**WHAT YOU WILL DO:**
- A) From the Roller Coaster Tycoon 3 thread, reproduce the passage from "The same happens" up to and including "get it out!!".
- B) Check each statement against the Roller Coaster Tycoon 3 thread and answer yes or no, quoting the words of the thread that decide it: (i) Zealex suggests running the game as administrator. (ii) henrobules says the disk drive opened after restarting the computer. (iii) RockmasteR suggests compatibility mode such as Windows Vista.

# Roller Coaster Tycoon 3 Error Message



## henrobules (Jun 2, 2009)

I tried installing RCT3 and it seemed successful. However, when I try to play it, I get an error message that says...

*Runtime Error!

Program: C:\Program Files\Atari\RollerCoaster Tycoon 3\RCT3.exe

abnormal program termination*


Then I discovered that my disc drive won't open. Please help! I have a Toshiba laptop.


----------



## Zealex (Nov 30, 2008)

Try running as administrator, and your disk drive won't open with the cd in it or nothing in it and did you restart your computer and still nothing?


----------



## henrobules (Jun 2, 2009)

I'm the administrator, and the disk drive opened when I let it hibernate for a bit. Yeah I restarted the computer, and it still wouldn't work.


----------



## RockmasteR (Aug 10, 2007)

try the game in compatibility mode (like Windows XP or Windows 98)


----------



## toshiba&rollerc (Jul 7, 2009)

The same happens to me!! I have a toshiba and i just got the roller coaster tycoon 3 platinum edition and i tried to play it, but i couldn't there was the same odd message saying:

Runtime Error!

Program: C:\Program Files\Atari\RollerCoaster Tycoon 3\RCT3.exe

abnormal program termination

and also my disc drive won't open too i have to shut down my computer to get it out!!
This is so frustrating, i want to play, and also i'm not very good at the computer so i don't know what's the compability mode, can you help me?? ;S


----------



## McNinja (Jun 22, 2008)

Run the game as administrator

find the game's .exe
right click and go into properties
compatibility (tab)
run as administrator.


----------

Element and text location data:
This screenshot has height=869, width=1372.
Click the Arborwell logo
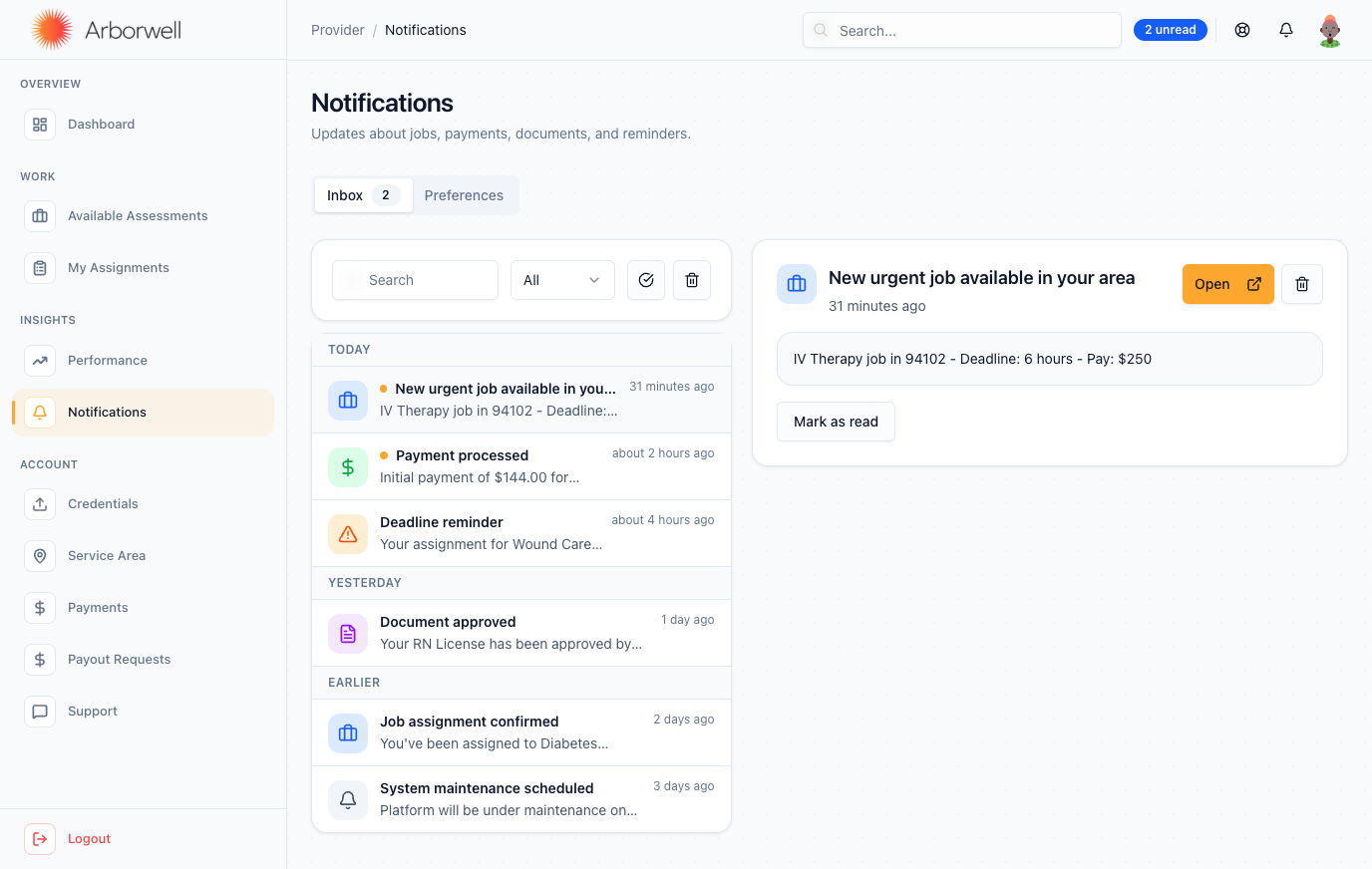106,30
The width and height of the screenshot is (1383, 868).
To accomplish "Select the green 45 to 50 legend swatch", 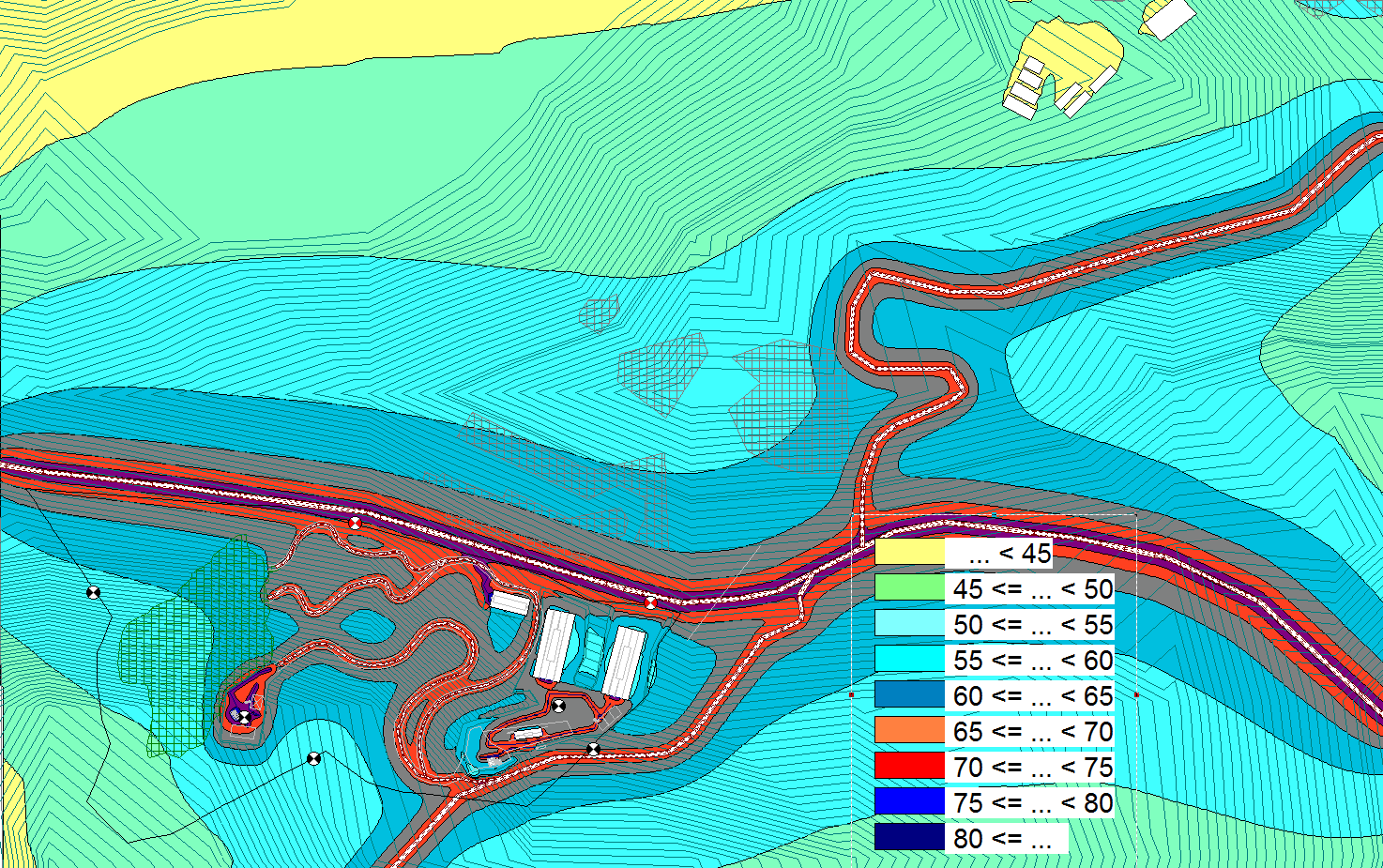I will [909, 588].
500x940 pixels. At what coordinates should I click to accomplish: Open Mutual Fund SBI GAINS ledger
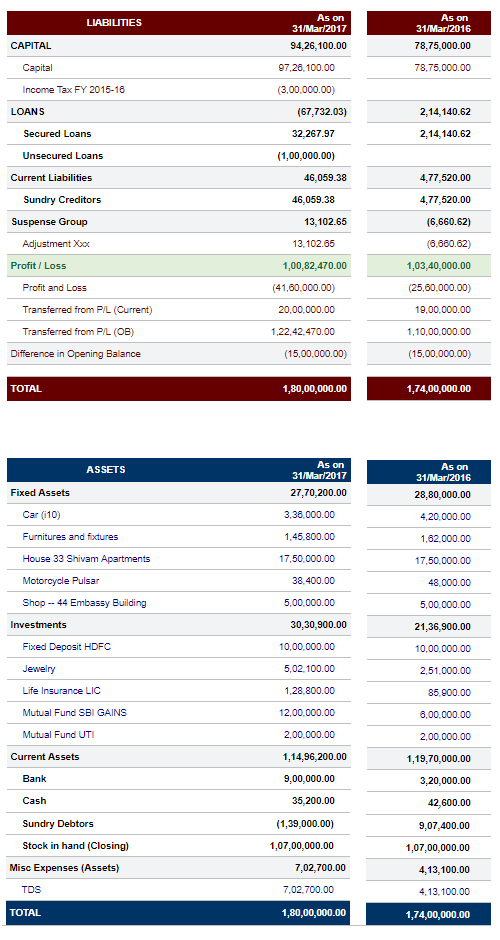74,713
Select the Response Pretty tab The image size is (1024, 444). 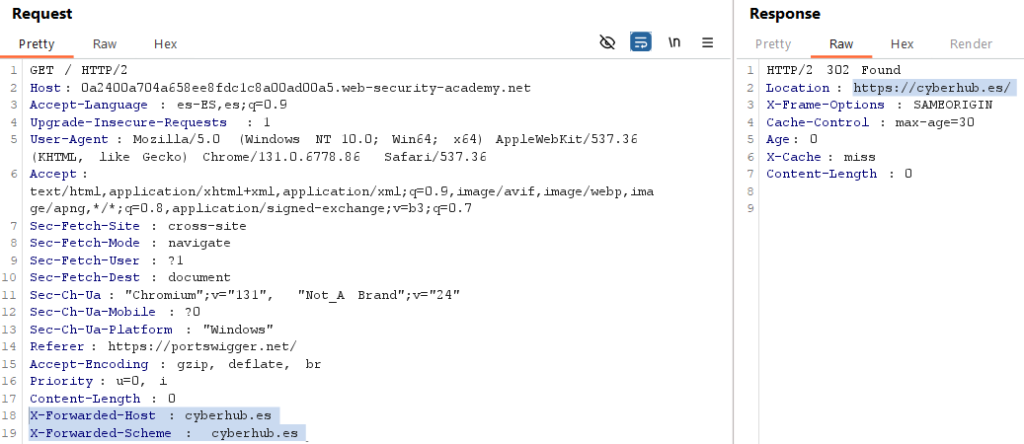click(773, 44)
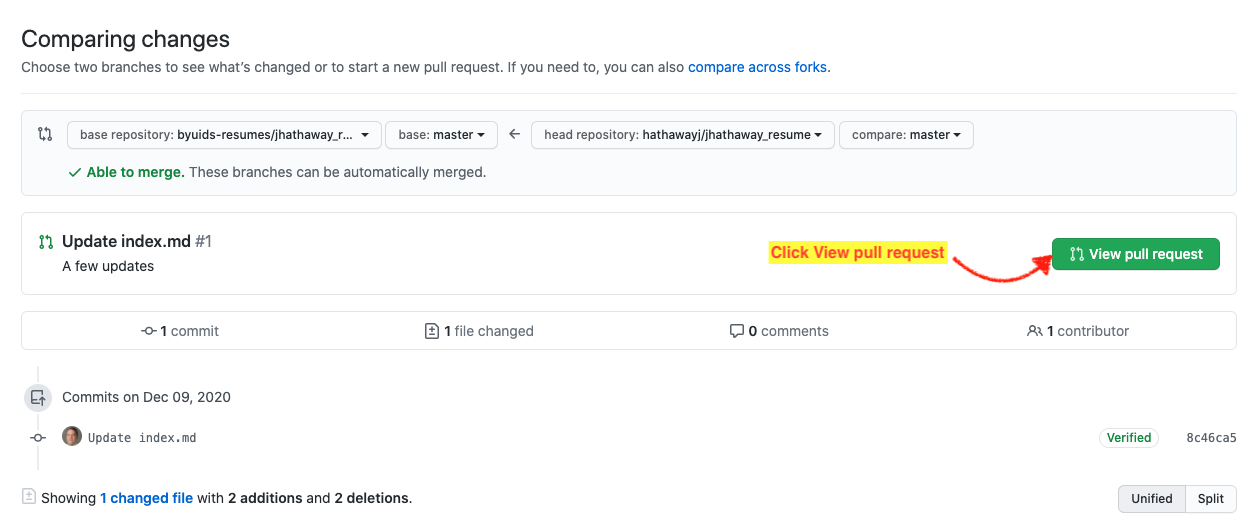The image size is (1253, 521).
Task: Click the changed file icon beside Showing
Action: pos(29,497)
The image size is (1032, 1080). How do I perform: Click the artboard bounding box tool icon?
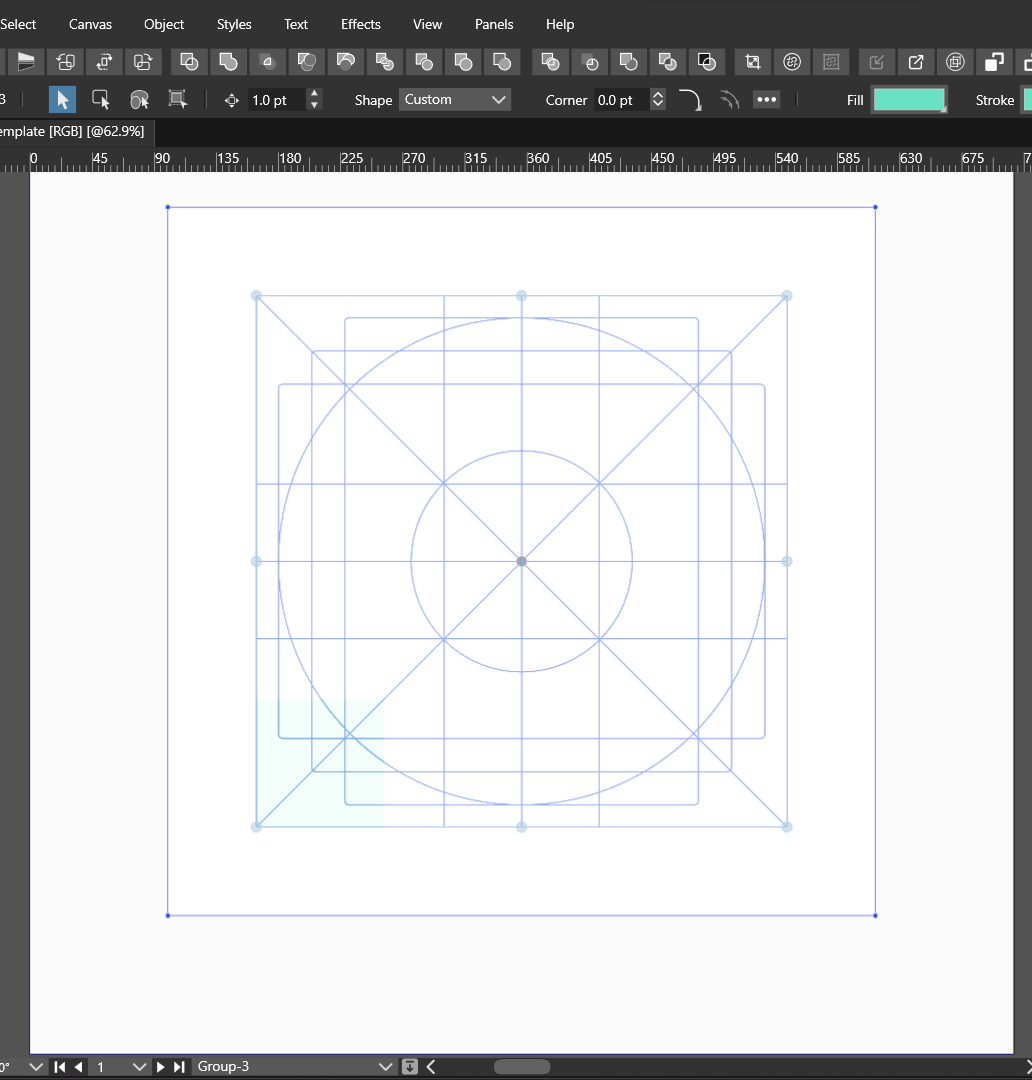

**RESULTS FOR THE EXERCISE:**
- A)
The same happens to me!! I have a toshiba and i just got the roller coaster tycoon 3 platinum edition and i tried to play it, but i couldn't there was the same odd message saying:

Runtime Error!

Program: C:\Program Files\Atari\RollerCoaster Tycoon 3\RCT3.exe

abnormal program termination

and also my disc drive won't open too i have to shut down my computer to get it out!!

- B)
(i) Yes: "Try running as administrator"
(ii) No: "the disk drive opened when I let it hibernate for a bit"
(iii) No: "try the game in compatibility mode (like Windows XP or Windows 98)"